Content starts

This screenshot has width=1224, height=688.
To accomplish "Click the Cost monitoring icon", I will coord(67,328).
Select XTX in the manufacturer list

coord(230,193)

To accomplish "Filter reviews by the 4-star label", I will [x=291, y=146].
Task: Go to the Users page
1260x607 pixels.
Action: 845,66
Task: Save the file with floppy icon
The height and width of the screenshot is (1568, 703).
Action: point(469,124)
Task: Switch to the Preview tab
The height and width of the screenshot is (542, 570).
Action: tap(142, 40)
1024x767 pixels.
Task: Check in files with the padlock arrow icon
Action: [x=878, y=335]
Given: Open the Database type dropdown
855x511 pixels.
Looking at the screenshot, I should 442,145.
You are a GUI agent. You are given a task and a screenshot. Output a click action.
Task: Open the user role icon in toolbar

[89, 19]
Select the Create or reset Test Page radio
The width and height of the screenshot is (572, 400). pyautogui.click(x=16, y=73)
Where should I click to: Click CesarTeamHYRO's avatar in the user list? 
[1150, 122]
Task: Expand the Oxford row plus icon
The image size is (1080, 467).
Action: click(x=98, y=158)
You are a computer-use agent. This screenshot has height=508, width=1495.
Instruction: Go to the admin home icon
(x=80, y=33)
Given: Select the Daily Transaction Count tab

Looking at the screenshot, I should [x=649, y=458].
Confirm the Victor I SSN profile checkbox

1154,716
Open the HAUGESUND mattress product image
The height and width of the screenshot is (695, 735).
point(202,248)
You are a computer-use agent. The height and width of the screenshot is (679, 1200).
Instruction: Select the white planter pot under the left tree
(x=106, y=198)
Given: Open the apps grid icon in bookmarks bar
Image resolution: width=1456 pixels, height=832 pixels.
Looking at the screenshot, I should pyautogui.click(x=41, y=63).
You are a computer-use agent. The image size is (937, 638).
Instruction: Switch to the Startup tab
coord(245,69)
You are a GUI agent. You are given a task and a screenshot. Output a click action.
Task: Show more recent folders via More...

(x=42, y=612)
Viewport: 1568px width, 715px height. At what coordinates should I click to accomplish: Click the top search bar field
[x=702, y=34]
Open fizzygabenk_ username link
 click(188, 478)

Content ends

What needs to be done — Repeat the data above exactly.

Answer space —
This screenshot has width=1224, height=688.
To accomplish "Click the Cost monitoring icon", I will coord(67,328).
Select XTX in the manufacturer list

coord(230,193)

To accomplish "Filter reviews by the 4-star label", I will [x=291, y=146].
Task: Go to the Users page
1260x607 pixels.
Action: 845,66
Task: Save the file with floppy icon
The height and width of the screenshot is (1568, 703).
Action: point(469,124)
Task: Switch to the Preview tab
The height and width of the screenshot is (542, 570).
Action: tap(142, 40)
1024x767 pixels.
Task: Check in files with the padlock arrow icon
Action: [x=878, y=335]
Given: Open the Database type dropdown
855x511 pixels.
Looking at the screenshot, I should 442,145.
You are a GUI agent. You are given a task and a screenshot. Output a click action.
Task: Open the user role icon in toolbar

[89, 19]
Select the Create or reset Test Page radio
The width and height of the screenshot is (572, 400). pyautogui.click(x=16, y=73)
Where should I click to: Click CesarTeamHYRO's avatar in the user list? 
[1150, 122]
Task: Expand the Oxford row plus icon
The image size is (1080, 467).
Action: click(x=98, y=158)
You are a computer-use agent. This screenshot has height=508, width=1495.
Instruction: Go to the admin home icon
(x=80, y=33)
Given: Select the Daily Transaction Count tab

Looking at the screenshot, I should [x=649, y=458].
Confirm the Victor I SSN profile checkbox

1154,716
Open the HAUGESUND mattress product image
The height and width of the screenshot is (695, 735).
point(202,248)
You are a computer-use agent. The height and width of the screenshot is (679, 1200).
Instruction: Select the white planter pot under the left tree
(x=106, y=198)
Given: Open the apps grid icon in bookmarks bar
Image resolution: width=1456 pixels, height=832 pixels.
Looking at the screenshot, I should pyautogui.click(x=41, y=63).
You are a computer-use agent. The image size is (937, 638).
Instruction: Switch to the Startup tab
coord(245,69)
You are a GUI agent. You are given a task and a screenshot. Output a click action.
Task: Show more recent folders via More...

(x=42, y=612)
Viewport: 1568px width, 715px height. At what coordinates should I click to accomplish: Click the top search bar field
[x=702, y=34]
Open fizzygabenk_ username link
 click(188, 478)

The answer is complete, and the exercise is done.